Seven killed in fresh Thai south clashes

Tuesday, March 31, 2009

SUSPECTED separatist militants shot dead a Muslim couple in troubled southern Thailand yesterday, while four insurgents and a villager were killed in other violence, police said.

The couple were riding on a motorcycle to a food market in the troubled town of Pattani - one of the worst hit areas in the Muslim-majority region - when they were killed in a drive-by shooting, said police.

Also yesterday, a 50-strong military unit entered the Sri Sakorn village of Narathiwat, 750km south of Bangkok after being tipped off that insurgents were in the area, Joint Police-Army Task Force Commander Lt Gen Kasikorn Kirisri said.

"There was a 10-minute clash that killed three of the insurgents, and two others captured," Kasikorn said.

In Pattani province, suspected insurgents killed Aduldoleh Banmusong, a plantation worker, and Lau Yalee, a fish stall owner, in two separate early morning attacks yesterday.

"The insurgents are trying to spread our forces thin and create confusion by launching separate incidents in different places at the same time," Kasikorn said.
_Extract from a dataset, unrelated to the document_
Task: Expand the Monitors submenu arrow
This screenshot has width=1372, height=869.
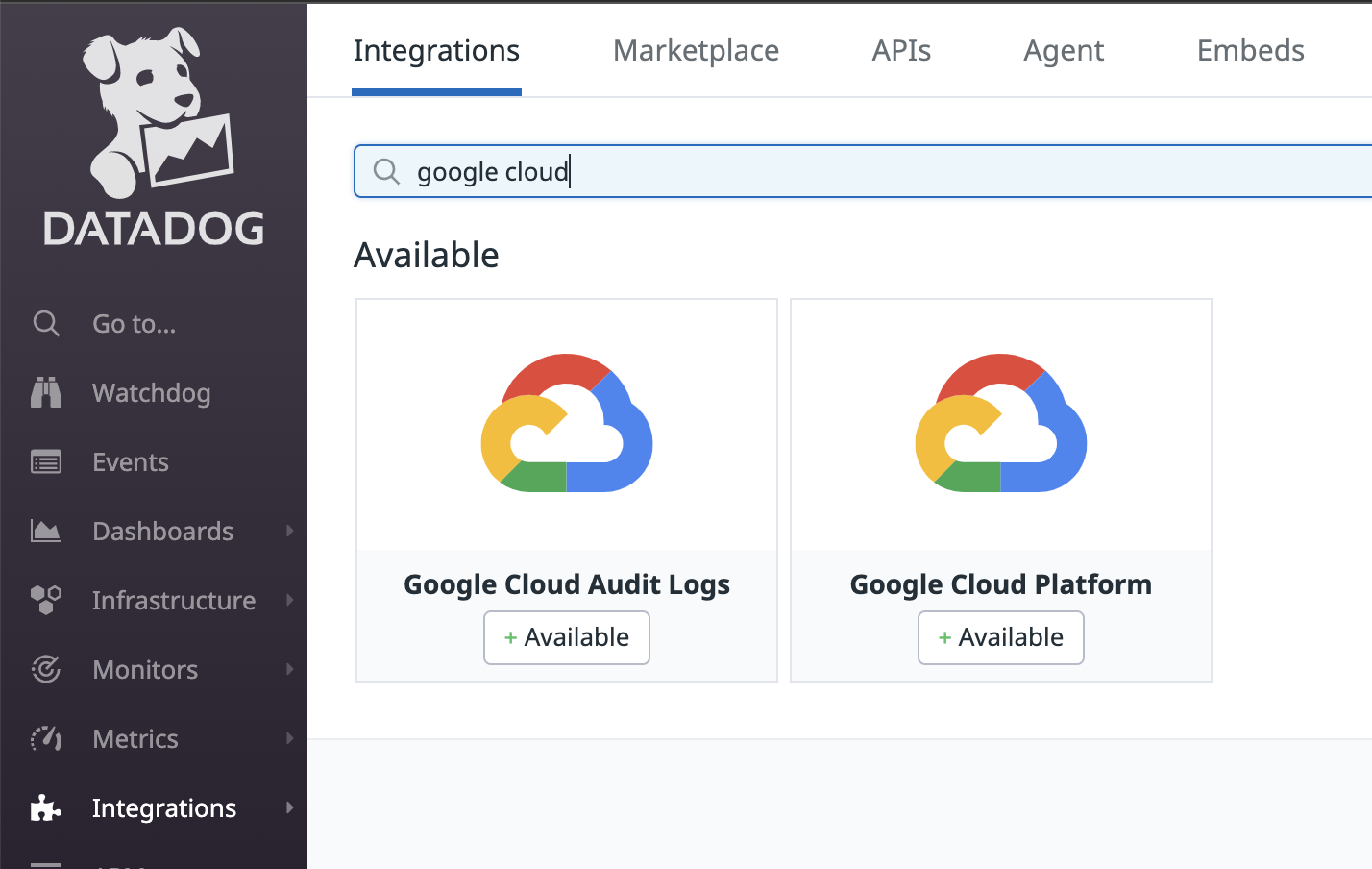Action: (x=289, y=670)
After five years of violence in the three-province region bordering Malaysia, there is no sign of an abatement in the conflict, which has killed an estimated 3,700 people over the past five years.
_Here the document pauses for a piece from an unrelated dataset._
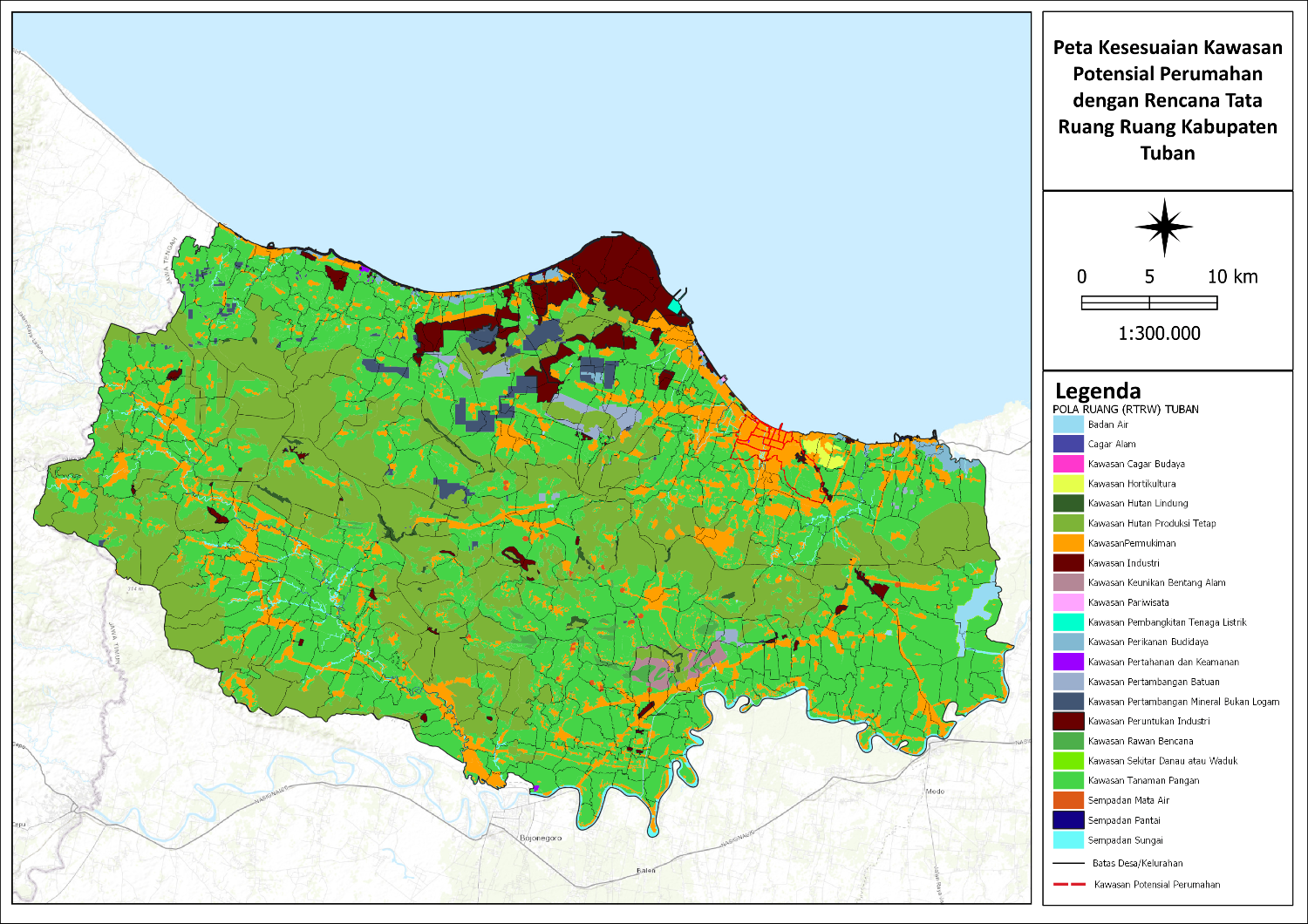1308x924 pixels.
Task: Click the Sempadan Pantai navy swatch
Action: coord(1068,820)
Of the 300,000 Thai Buddhists who used to live in the region, about 70,000 have left since separatists raided an army depot in January 2004, killing four soldiers and making off with 300 weapons, leading to an escalation of the region's long-simmering separatist struggle.

The incident sparked a series of brutal government crackdowns on the separatist movement, which turned much of the area's 2 million people, against the central government.

Although the region, which centuries ago was the independent Islamic sultanate of Pattani, was conquered by Bangkok about 200 years ago, it has never wholly submitted to Thai rule.